Transformer Model from Scratch using TensorFlow - Coding

Transformers are a deep learning architecture designed for sequence-to-sequence tasks. Unlike traditional sequence models such as recurrent neural networks (RNNs) and long short-term memory networks (LSTMs), transformers rely entirely on a mechanism known as self-attention to draw global dependencies between input and output.

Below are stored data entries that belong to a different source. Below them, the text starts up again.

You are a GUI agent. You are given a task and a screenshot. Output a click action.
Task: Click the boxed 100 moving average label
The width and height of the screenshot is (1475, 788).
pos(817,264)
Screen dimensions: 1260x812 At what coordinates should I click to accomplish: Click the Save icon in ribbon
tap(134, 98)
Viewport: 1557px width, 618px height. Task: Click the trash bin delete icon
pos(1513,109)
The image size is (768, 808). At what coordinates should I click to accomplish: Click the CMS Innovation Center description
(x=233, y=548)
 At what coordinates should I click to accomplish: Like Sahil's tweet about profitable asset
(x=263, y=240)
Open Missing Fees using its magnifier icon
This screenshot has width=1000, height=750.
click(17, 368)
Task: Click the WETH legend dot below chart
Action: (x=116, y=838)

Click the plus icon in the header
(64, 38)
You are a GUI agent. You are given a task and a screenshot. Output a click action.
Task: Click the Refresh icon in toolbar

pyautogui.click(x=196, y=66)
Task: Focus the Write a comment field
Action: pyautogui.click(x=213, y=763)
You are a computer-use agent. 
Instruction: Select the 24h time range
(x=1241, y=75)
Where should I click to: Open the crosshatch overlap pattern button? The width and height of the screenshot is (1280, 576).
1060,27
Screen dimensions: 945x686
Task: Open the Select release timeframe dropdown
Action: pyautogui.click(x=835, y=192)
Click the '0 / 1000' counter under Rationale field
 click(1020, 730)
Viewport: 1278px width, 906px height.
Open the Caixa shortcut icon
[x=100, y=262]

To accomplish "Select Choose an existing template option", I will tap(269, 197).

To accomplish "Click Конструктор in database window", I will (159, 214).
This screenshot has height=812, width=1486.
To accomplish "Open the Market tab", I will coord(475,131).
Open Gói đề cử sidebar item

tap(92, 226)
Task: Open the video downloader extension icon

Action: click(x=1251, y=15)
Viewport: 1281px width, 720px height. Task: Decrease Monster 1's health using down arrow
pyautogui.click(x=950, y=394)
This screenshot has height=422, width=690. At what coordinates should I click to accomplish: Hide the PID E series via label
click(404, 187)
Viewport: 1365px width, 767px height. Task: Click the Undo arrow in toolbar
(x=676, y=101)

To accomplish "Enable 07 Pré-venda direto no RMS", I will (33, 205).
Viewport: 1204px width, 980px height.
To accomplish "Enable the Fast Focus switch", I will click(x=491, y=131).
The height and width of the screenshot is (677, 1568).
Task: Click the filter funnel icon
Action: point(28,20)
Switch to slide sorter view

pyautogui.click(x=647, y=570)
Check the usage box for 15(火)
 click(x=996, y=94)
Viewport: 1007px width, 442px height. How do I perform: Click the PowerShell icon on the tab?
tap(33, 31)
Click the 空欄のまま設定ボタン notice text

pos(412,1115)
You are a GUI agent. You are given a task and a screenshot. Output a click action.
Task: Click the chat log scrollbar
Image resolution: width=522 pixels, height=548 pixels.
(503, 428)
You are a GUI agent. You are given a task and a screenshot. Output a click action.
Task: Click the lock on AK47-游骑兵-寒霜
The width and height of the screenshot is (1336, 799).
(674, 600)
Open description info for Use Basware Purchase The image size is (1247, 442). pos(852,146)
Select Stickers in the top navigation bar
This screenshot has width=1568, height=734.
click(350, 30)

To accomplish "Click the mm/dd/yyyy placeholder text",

In this guide, we will walk through the implementation of a Transformer model from scratch using TensorFlow. The implementation includes key components such as positional encoding, multi-head attention, and transformer blocks.

Table of Content

Architecture Overview of Transformer Model

1. Encoder
2. Decoder

Implementing Transformer Model from Scratch using TensorFlow

1. Importing Required Libraries
2. Positional Encoding
3. Multi-Head Attention
4. Feed Forward Network
5. Transformer Block
6. Encoder
7. Decoder
8. Transformer Model
9. Training and Testing

Conclusion

Architecture Overview of Transformer Model

The Transformer model consists of an encoder and a decoder, both built from multiple layers of self-attention and feed-forward networks. The architecture is designed to handle sequential data with attention mechanisms and is capable of processing long-range dependencies efficiently.

1. Encoder

The encoder processes the input sequence. It consists of a series of identical layers, each of which contains two main subcomponents:

Multi-Head Self-Attention Mechanism
Position-wise Feed-Forward Networks

2. Decoder

The decoder generates the output sequence and consists of layers similar to the encoder, but with additional mechanisms:

Masked Multi-Head Self-Attention Mechanism (to prevent attending to future tokens)
Encoder-Decoder Multi-Head Attention
Position-wise Feed-Forward Networks

Implementing Transformer Model from Scratch using TensorFlow

1. Importing Required Libraries

We’ll start by importing TensorFlow and necessary components from tensorflow.keras. We’ll also use NumPy for positional encoding calculations.

import tensorflow as tf
from tensorflow.keras.layers import Dense, Input, Embedding, Dropout, LayerNormalization
from tensorflow.keras.models import Model
import numpy as np

2. Positional Encoding

Positional encoding is added to the input embeddings to provide information about the position of tokens in the sequence. Unlike RNNs and LSTMs, Transformers do not inherently capture the sequential nature of data, so positional encodings are essential for injecting this information.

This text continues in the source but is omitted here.